A coroner has called for further investigation into whether ingesting a toilet freshener led to the death of a two-year-old girl.

Arietta-Grace Barnett was taken to hospital after possibly ingesting the Toilet Duck capsule and vomiting a “bright pink” liquid.

She was initially judged well enough to leave hospital but was rushed back to Southampton general hospital when she began vomiting blood and died in July last year.

After a two-day inquest in Winchester, Hampshire, the coroner Rosamund Rhodes-Kemp said Arietta-Grace was believed to have swallowed a Toilet Duck gel capsule designed to stick to the toilet bowl and slowly release its chemicals.

But Rhodes-Kemp said it had not been proven that the corrosion of the girl’s oesophagus was caused by the product.

Recording a verdict of accidental death, she said further investigation was needed.

“The difficulty we have here is a connection between that product and what happened, and it seems to me that needs further investigation,” she said.

“It is designed to stick to a wet surface and not to be flushed through by water. If it does contain agents that can cause this sort of corrosion and this sort of death in a child then it’s very important the manufacturer is aware of that, can investigate themselves, and steps can be taken to prevent this tragedy occurring again.”
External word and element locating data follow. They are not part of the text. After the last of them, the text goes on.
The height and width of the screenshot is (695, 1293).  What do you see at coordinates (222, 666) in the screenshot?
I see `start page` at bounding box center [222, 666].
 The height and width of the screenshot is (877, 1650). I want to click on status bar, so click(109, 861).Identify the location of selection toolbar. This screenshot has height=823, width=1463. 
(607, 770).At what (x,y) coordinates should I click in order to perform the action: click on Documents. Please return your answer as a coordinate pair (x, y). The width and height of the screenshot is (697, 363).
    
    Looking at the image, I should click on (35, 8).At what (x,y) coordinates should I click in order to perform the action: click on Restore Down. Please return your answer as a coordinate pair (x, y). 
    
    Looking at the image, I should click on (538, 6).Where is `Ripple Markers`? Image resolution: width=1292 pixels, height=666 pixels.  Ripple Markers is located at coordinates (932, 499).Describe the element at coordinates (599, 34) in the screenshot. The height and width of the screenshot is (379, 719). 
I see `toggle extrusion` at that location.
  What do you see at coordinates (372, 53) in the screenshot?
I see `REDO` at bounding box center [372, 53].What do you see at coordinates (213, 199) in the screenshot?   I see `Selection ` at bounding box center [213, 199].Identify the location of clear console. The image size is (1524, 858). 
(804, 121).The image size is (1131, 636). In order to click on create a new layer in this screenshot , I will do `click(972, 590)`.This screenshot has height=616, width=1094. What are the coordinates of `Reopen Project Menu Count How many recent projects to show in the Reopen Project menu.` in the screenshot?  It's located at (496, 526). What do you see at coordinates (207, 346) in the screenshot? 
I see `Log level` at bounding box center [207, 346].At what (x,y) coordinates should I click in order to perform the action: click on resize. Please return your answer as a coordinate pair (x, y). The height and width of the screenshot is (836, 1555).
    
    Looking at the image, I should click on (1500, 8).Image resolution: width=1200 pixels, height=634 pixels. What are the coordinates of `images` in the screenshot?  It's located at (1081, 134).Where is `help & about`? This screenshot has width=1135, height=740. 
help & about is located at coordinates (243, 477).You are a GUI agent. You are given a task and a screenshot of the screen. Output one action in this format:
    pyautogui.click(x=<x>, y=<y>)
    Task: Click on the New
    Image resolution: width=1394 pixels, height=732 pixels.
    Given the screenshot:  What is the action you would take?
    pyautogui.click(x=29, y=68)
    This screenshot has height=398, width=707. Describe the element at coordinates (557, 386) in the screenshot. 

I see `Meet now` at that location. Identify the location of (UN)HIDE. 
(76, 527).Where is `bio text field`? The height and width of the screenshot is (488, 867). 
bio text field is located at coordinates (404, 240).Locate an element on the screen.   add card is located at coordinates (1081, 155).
She added: “Toilet bowls are readily accessible to small children and these products are designed to be bright, pretty colours and attractive in smell, particularly to children.”

A paediatric surgeon, Simon Keys, told the hearing it was not certain that a chemical from the product had caused the injury and added: “If this is the explanation for the injury, it’s the first time it’s been described.

“It’s a tragedy clearly, it has wide implications for everybody in the medical community treating people with this type of injury and for the people making these products.”

Arietta-Grace’s mother, Lucy Cook, from Sarisbury Green, Hampshire, described her daughter’s last moments. She said a doctor told her they had done all they could. “I saw Arietta and there was more blood coming out, I was told it was her last breath,” she said.

“Someone gave me Arietta wrapped up in blankets. I noticed Arietta had her brown bow in her hair and she must have put this in herself.”

Earlier, Dr Nicola Trevelyan, a consultant paediatrician at Southampton general hospital, said it was not known why the girl’s vomit was pink; the capsule was blue-green.

She said no one had seen Arietta-Grace swallow the capsule, but added: “That seemed to be the most logical thing she might have taken. My experience as a paediatrician is that products that look like sweets will attract children to play with them.”